EL SEÑOR DE LOS LEONES


Tiempo atrás, a un colono de Uganda se le escapó al bosque un asno, el cual empezó allí a rebuznar por tanto tiempo y con tanta fuerza que despertó a un león. El rey de la selva se levantó y quedó mudo de asombro. ¿No era peligroso embestir a este animal nuevo y extraño de largas orejas?

-¿Quién eres? -le dijo.

-El señor de los leones -contestó el asno-. ¿No has oído mi pregón de desafío?

-Sí -repuso el león-, pero no hay necesidad de pelear. Formemos una liga contra todos los demás animales.

Empezaron, pues, a caminar juntos, y llegaron a orillas de un río. El león lo cruzó de un salto; mas el jumento tuvo que pasarlo a nado y, por cierto, a duras penas.

-¿Cómo? ¿no sabes nadar? -le preguntó el león.

-¿Nadar? Pues ya lo creo; nado como un pato. ¿No has visto cómo he cogido con mi cola un pez enorme, cuyo peso me empujaba hacia abajo hasta casi hacerme ahogar? Pero te he visto tan impaciente que lo he soltado.

Poco después llegaron a una pared. El león la saltó, pero el asno puso encima sus dos patas delanteras, sin poder pasar adelante.

-¿Que haces aquí? -interrogó el león.

-Me estoy pesando. Quiero saber si la parle anterior de mi cuerpo es tan pesada como la posterior.

Después de terribles esfuerzos, el pobre asno consiguió, a duras penas, pasar a la otra parte.

-Estoy viendo que no eres fuerte en manera alguna. Te desafío.

-Como gustes -repuso el burro-. Pero hagamos antes una verdadera prueba de fuerza. Cuando voy solo, nunca salto una pared; la derribo. Veamos si también lo haces tú.

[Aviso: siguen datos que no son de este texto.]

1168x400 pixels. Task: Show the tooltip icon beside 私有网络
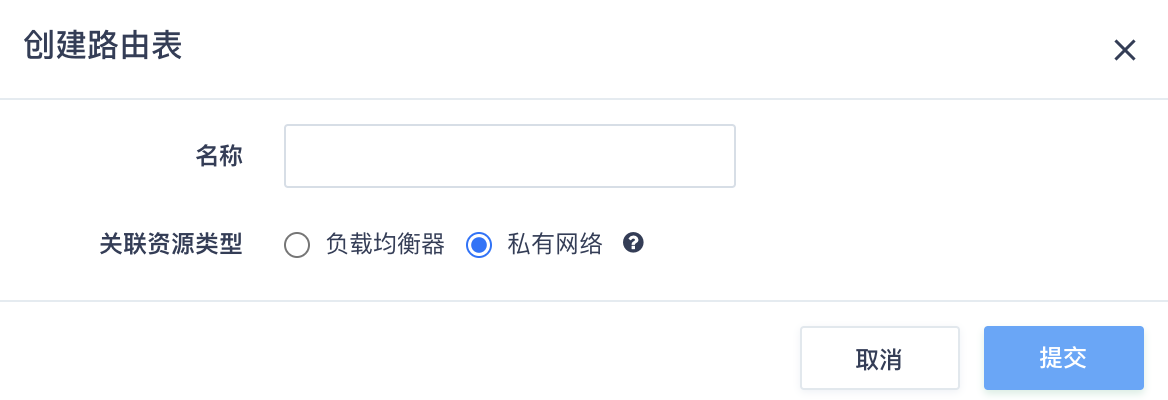coord(633,243)
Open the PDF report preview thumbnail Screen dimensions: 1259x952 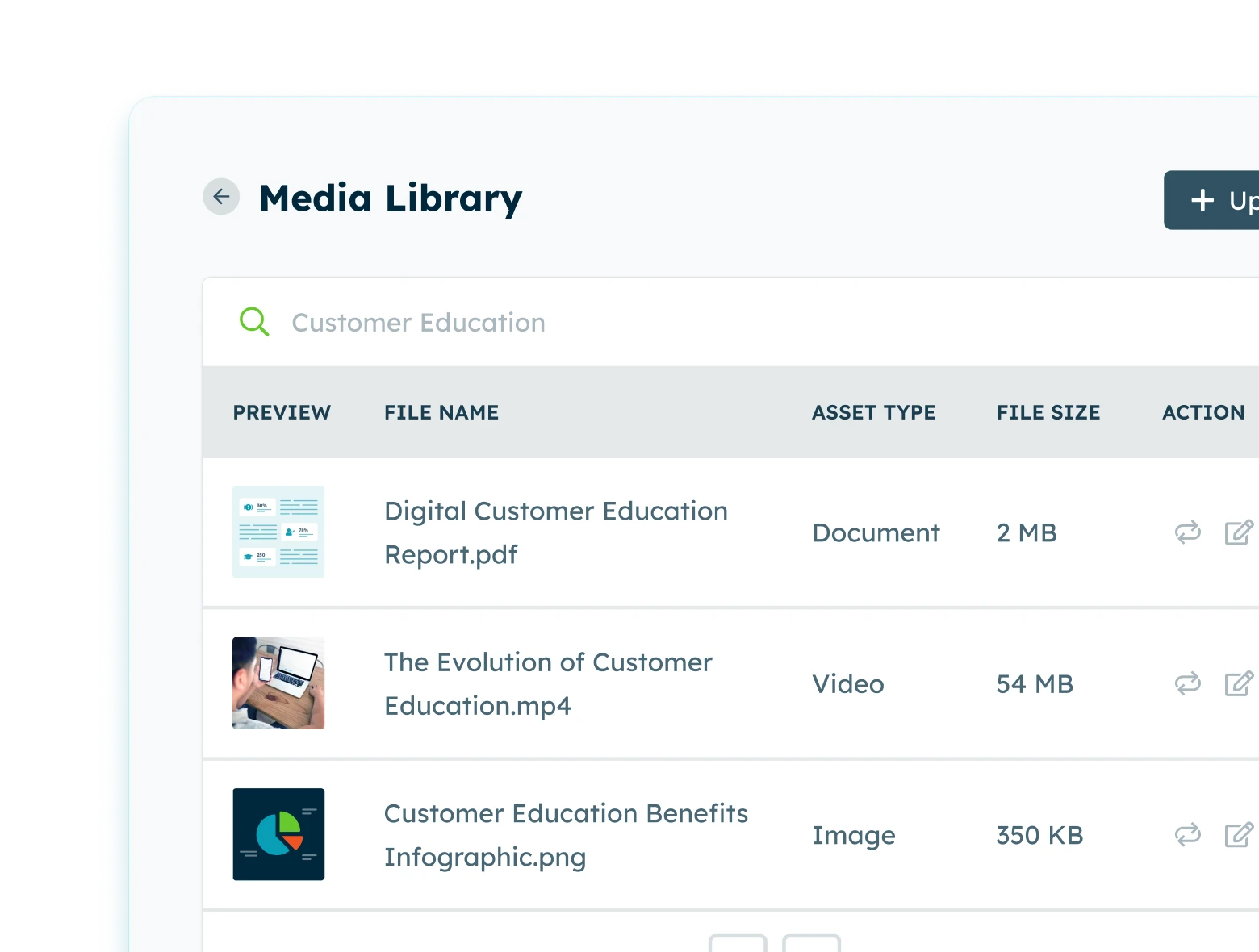pos(278,532)
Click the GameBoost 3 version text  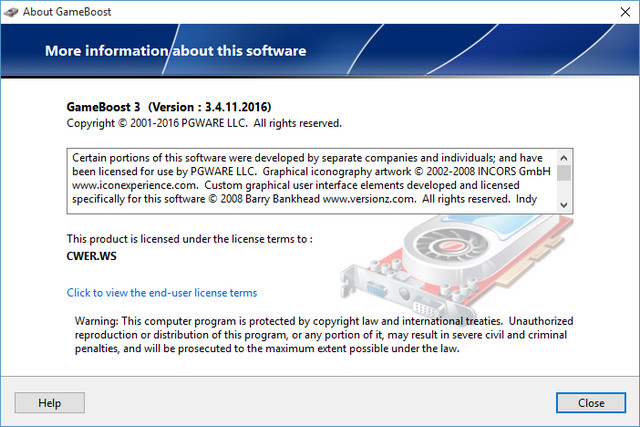pos(168,106)
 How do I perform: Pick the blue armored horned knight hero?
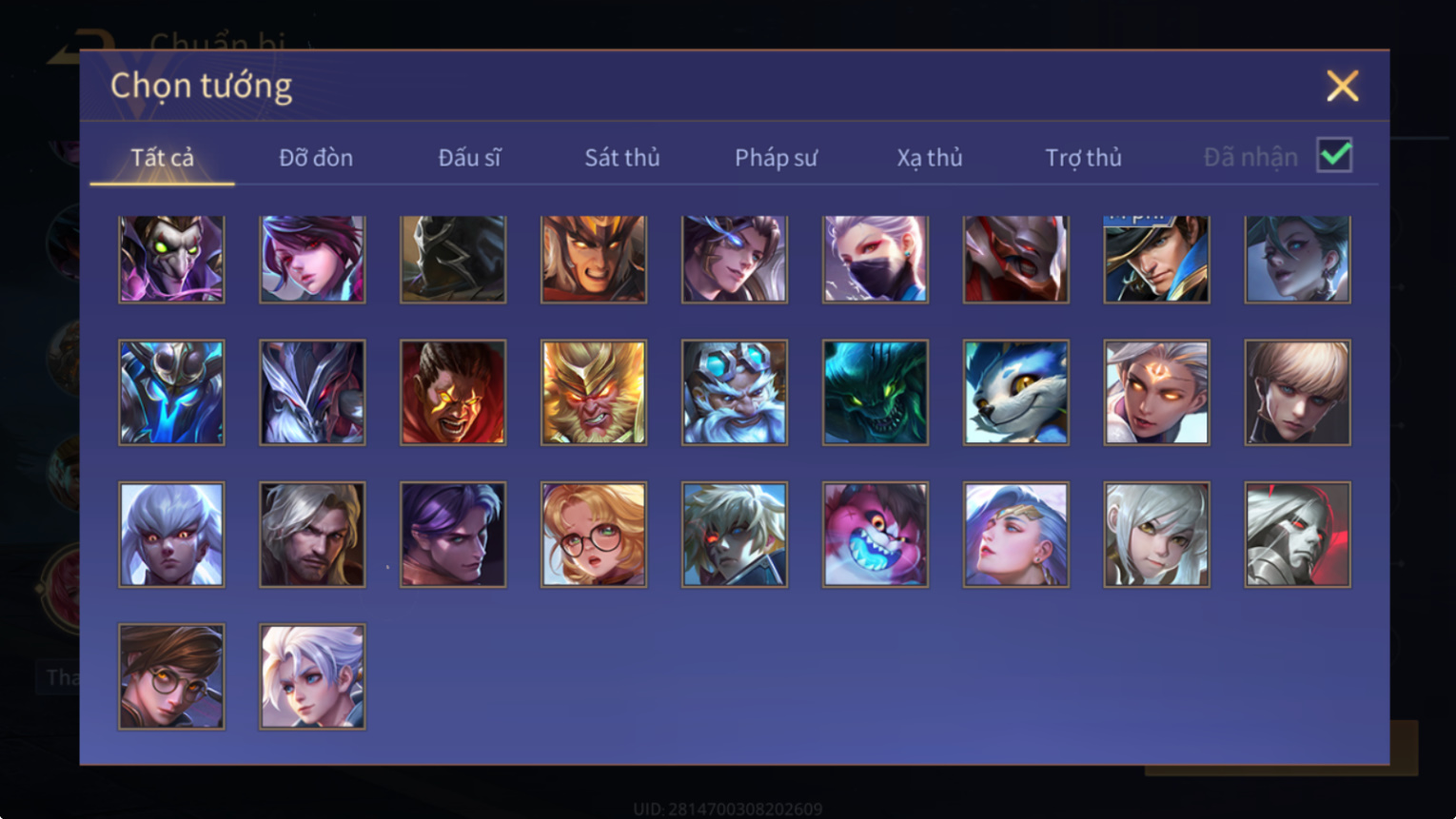171,393
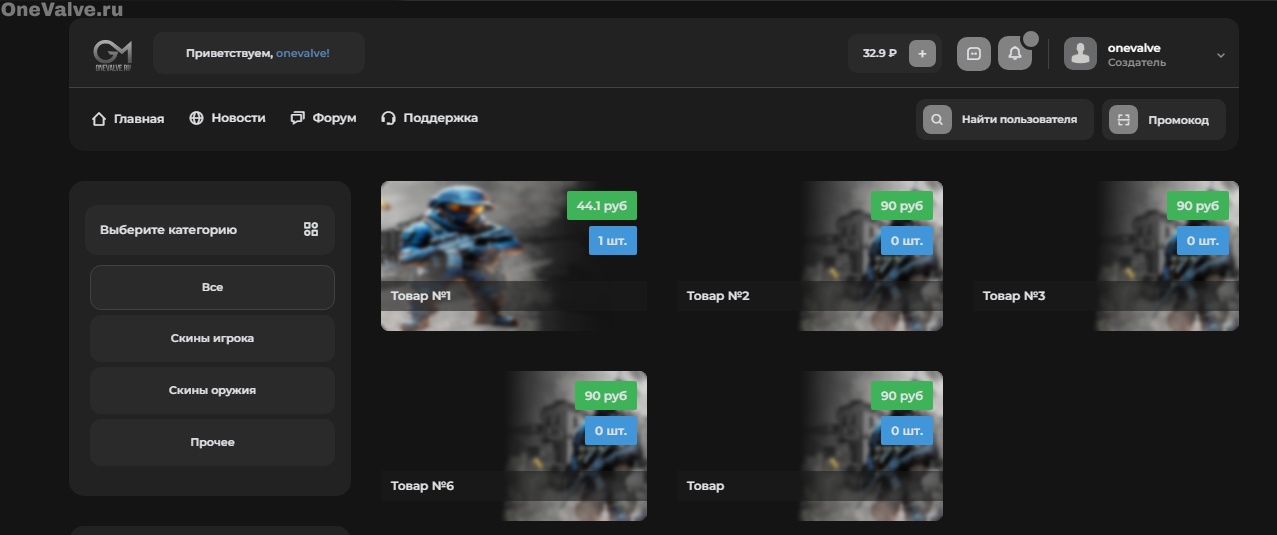Go to Главная in navigation
This screenshot has height=535, width=1277.
pos(128,118)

Empezó el león a golpear la pared con sus garras, pero se las magulló de tal manera que hubo de desistir de su intento. Entonces el asno acoceó furiosamente las piedras con sus cascos de hierro, y la vieja pared cayó pronto por tierra, deshecha.

-¡Diablos!, veo que eres fuerte -dijo su compañero lamiéndose las garras lastimadas-. Te aclamaré por señor de los leones.

Al día siguiente se reunieron todos los leones de Uganda, y el asno, con paso majestuoso, los condujo a un valle, lleno de cardos y de espinas.

-¡Por Dios! no pases por aquí -le gritaron aterrorizados los leones-. Las espinas te lastimarán las garras.

-¡Bah! ¡qué miedosos y miserables sois! -dijo en tono despectivo el jumento-. Miradme.

Y, con gran asombro de la asamblea, empezó a comer los cardos y plantas espinosas. Al punto fue aclamado señor de los leones; y como nunca necesitó de las piezas que cazaban sus súbditos, les agradó mucho más que todos los demás reyes que hasta entonces habían tenido.